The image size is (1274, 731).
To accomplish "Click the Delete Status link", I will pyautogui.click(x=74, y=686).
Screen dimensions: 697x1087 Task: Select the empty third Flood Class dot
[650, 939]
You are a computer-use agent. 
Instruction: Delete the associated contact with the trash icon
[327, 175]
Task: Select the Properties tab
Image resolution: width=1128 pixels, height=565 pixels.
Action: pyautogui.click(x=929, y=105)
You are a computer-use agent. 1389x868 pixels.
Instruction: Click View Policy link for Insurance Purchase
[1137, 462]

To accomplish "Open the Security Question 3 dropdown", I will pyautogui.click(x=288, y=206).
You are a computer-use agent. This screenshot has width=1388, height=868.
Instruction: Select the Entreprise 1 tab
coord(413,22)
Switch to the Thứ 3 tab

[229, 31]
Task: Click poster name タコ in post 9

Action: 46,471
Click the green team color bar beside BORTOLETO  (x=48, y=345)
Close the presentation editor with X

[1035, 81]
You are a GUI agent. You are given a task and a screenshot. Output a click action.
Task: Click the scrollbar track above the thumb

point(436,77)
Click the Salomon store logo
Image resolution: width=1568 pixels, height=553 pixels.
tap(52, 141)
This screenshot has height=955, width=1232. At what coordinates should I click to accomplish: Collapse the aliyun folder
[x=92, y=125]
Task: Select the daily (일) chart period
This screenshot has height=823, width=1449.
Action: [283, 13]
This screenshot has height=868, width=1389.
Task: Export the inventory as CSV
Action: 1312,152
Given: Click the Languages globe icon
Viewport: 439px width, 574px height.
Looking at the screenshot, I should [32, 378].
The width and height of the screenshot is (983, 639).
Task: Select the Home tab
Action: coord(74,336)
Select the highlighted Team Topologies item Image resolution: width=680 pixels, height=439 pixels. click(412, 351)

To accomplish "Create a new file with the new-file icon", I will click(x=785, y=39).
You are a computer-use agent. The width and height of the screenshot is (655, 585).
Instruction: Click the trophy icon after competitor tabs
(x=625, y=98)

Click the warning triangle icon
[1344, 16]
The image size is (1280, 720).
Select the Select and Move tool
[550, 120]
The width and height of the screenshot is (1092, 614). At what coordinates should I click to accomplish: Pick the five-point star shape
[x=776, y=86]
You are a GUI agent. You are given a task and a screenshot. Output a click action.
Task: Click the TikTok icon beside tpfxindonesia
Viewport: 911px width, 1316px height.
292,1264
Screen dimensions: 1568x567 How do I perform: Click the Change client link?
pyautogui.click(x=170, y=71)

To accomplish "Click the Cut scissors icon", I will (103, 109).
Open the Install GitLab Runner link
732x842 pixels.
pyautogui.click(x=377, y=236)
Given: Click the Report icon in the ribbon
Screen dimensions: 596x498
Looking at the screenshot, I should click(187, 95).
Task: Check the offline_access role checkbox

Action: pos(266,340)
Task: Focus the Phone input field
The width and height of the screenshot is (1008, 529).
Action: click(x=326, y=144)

......

THE PROBLEM →
Copy out every line of the data, from the line containing "This screenshot has height=955, width=1232." down through the line containing "(x=625, y=98)", both included, with nothing changed.

EXERCISE RESULT →
This screenshot has height=955, width=1232. At what coordinates should I click to accomplish: Collapse the aliyun folder
[x=92, y=125]
Task: Select the daily (일) chart period
This screenshot has height=823, width=1449.
Action: [283, 13]
This screenshot has height=868, width=1389.
Task: Export the inventory as CSV
Action: 1312,152
Given: Click the Languages globe icon
Viewport: 439px width, 574px height.
Looking at the screenshot, I should [32, 378].
The width and height of the screenshot is (983, 639).
Task: Select the Home tab
Action: coord(74,336)
Select the highlighted Team Topologies item Image resolution: width=680 pixels, height=439 pixels. click(412, 351)

To accomplish "Create a new file with the new-file icon", I will click(x=785, y=39).
You are a computer-use agent. The width and height of the screenshot is (655, 585).
Instruction: Click the trophy icon after competitor tabs
(x=625, y=98)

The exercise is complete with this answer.